→ **Task instructions**
Produce the records below again, word for word, but stop after the line that contains "Пакеты с логотипом (72, 1095)".
━━━━━━━━━━━━━━━━━━━━
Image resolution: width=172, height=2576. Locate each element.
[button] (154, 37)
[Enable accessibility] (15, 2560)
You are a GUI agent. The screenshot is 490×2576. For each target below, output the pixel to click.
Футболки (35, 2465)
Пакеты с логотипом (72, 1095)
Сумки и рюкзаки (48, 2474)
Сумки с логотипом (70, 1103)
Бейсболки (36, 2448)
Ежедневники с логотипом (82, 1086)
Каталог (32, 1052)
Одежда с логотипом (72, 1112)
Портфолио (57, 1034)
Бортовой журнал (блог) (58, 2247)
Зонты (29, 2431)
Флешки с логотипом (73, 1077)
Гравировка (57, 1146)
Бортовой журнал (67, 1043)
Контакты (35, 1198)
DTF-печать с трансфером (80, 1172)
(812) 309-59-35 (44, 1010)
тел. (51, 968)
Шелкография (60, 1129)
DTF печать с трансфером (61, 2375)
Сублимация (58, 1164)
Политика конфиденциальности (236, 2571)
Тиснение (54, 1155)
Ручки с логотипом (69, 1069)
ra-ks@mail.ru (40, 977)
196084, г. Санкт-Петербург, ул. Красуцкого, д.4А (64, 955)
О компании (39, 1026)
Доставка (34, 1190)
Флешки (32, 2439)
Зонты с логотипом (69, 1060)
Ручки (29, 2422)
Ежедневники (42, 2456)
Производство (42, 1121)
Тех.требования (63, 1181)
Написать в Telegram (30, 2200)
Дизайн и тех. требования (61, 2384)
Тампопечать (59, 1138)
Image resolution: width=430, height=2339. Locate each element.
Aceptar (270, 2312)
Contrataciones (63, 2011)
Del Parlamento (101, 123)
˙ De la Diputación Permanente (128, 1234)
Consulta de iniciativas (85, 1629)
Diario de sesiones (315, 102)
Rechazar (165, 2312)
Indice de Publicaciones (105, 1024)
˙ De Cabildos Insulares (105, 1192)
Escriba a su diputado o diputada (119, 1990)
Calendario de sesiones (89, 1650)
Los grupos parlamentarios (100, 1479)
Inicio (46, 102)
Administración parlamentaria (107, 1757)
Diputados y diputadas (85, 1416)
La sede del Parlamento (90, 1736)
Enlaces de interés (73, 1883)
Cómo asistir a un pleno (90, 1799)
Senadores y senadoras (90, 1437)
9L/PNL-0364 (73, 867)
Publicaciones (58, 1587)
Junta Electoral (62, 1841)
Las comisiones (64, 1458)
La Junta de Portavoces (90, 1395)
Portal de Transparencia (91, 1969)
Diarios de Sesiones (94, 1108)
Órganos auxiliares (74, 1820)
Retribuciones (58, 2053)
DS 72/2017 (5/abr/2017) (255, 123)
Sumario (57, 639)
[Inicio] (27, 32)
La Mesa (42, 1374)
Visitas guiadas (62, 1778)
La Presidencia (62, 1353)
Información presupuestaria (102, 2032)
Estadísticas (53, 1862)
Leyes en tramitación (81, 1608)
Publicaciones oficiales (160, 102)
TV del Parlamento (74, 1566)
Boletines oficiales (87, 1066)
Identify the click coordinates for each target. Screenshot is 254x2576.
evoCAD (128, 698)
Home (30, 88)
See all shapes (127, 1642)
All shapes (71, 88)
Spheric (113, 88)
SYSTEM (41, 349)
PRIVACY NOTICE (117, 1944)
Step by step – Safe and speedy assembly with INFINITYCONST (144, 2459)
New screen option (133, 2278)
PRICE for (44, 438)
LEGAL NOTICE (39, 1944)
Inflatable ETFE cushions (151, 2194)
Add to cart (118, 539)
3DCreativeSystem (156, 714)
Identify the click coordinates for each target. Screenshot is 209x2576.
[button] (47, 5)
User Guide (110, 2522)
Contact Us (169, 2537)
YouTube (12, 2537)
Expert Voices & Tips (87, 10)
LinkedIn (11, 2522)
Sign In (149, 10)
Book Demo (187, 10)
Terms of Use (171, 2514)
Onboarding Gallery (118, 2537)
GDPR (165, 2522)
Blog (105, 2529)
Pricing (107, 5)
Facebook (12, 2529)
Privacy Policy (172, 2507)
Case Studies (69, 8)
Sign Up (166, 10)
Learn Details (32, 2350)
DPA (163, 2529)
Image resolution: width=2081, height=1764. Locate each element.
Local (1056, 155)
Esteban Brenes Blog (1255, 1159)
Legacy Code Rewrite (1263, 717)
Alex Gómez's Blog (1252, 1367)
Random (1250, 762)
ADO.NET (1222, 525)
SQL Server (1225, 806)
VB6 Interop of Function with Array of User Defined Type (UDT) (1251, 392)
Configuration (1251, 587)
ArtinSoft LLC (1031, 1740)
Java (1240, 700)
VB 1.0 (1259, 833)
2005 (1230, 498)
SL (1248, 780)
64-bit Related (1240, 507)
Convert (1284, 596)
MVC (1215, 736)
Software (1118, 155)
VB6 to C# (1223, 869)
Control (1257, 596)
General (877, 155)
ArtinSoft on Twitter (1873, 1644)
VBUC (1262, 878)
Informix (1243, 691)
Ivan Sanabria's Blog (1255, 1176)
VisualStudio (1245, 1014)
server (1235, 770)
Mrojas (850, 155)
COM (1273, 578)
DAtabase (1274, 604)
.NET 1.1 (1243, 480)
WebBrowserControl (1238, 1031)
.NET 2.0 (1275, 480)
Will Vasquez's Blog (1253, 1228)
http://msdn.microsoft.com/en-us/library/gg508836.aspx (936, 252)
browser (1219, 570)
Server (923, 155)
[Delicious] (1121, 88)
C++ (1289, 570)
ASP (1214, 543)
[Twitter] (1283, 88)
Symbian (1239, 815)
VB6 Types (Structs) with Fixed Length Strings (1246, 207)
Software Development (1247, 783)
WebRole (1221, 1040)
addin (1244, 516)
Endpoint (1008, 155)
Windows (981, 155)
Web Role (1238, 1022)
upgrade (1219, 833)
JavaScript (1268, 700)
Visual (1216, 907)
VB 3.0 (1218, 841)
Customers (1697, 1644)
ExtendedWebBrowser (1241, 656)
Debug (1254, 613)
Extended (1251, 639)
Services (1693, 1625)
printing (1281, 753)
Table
━━━━━━━━━━━━━━━━━━━━
→ **Problem solution**
Image resolution: width=172, height=2576. Locate each element.
[button] (154, 37)
[Enable accessibility] (15, 2560)
You are a GUI agent. The screenshot is 490×2576. For each target below, output the pixel to click.
Футболки (35, 2465)
Пакеты с логотипом (72, 1095)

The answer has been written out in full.